Most of the people I know well are disturbed by the results of yesterday’s presidential election. Some are anxious and fearful, or grieving what they had believed could be a hopeful future. Loss is real and deep when it feels as though your race, religion, gender, immigration status, sexual orientation or gender identity, physical or mental ability—your very personhood—is not valued by half of the voting public. Loss is real and deep when the values you hold so closely are disrespected.
But for people of faith, hope is never quite dead, even if it feels that way.
For I am about to create new heavens and a new earth; the former things shall not be remembered or come to mind. [from Isaiah 65]
The story of Isaiah is that the people to whom he wrote were indeed in mourning. None of the things hoped for had yet happened. They were far from home; their house of worship was in ruins; the holy city of Jerusalem had been destroyed.
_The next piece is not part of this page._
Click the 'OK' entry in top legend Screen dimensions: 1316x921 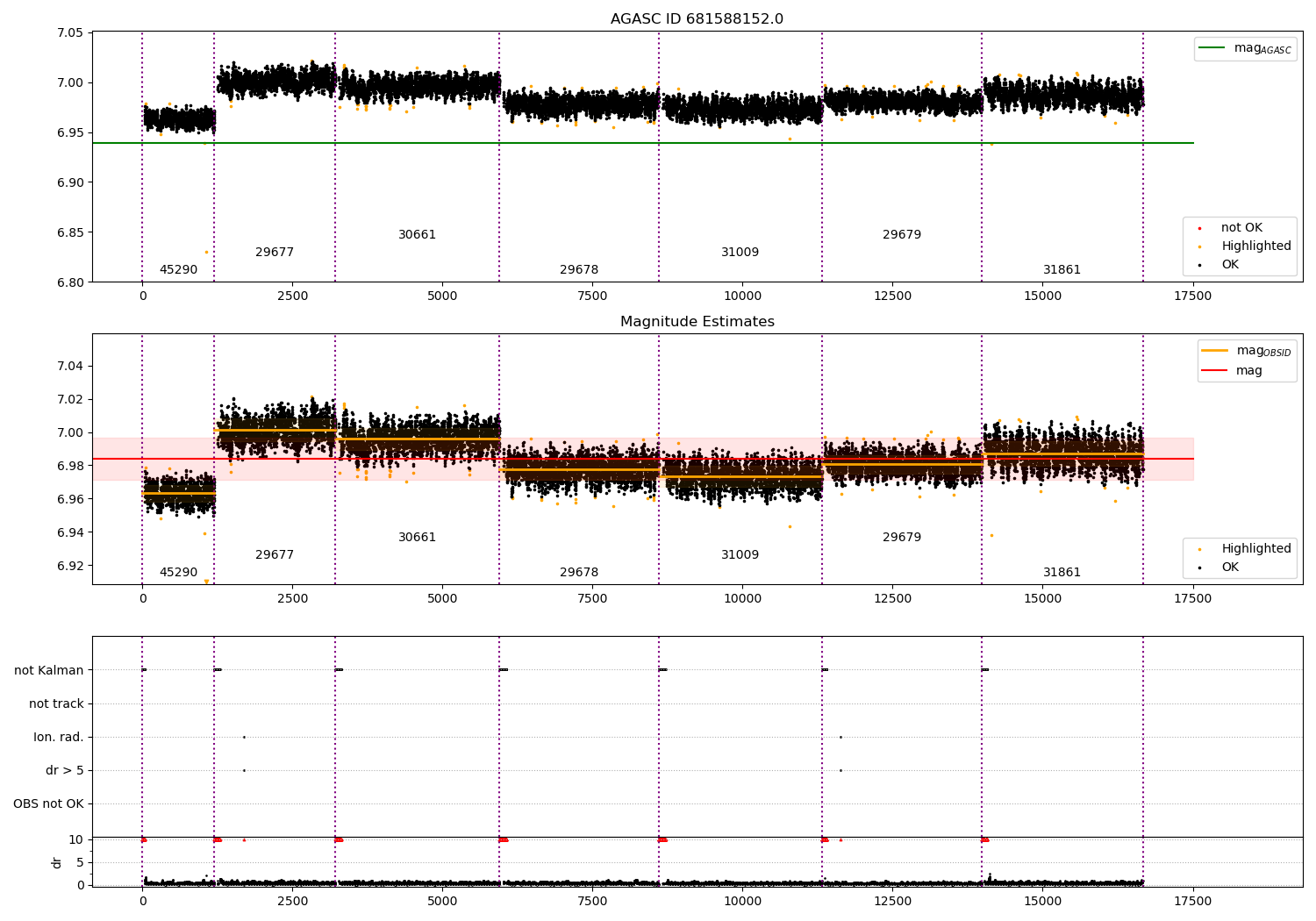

Looking forward at such a time is the very definition of hope. Hope is not optimism. It is not, “don’t worry; be happy.” It is not platitudes of “things will look better in the morning.” It is not wishful thinking. It is the belief that something—someone—beyond us is sending us a message of comfort and the hope of something new.
This is even more important: We bring hope to others. Welcoming the stranger; serving the poor; loving those who are different from us—all these acts give hope.
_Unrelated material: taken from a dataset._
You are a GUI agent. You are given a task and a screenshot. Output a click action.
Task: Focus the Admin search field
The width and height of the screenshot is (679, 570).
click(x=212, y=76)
Hope is intangible. And we never see its full revelation. Though Isaiah’s words to a displaced people were intended to give them hope, we have yet to see the dream of a new heaven and a new earth realized these thousands of years later. But we have glimpses of hope. And we share hope by continuing to do what we know we must do. I admit that I don’t feel very hopeful today, but I know from experience that hope can grow when we do what we must do.
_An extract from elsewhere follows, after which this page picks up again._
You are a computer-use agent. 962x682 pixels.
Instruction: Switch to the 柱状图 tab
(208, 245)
Listen to someone who voted differently from the way you voted, and attempt to understand the pain or jubilation.
Continue to work for justice, show kindness, and walk in humility.
Remember that we are all wounded, and that woundedness makes us more human.
Wrap your metaphorical arms around someone who is hurting or frightened, and share hope.
When we share hope, we move alongside each other into tomorrow with hope, grace, and love.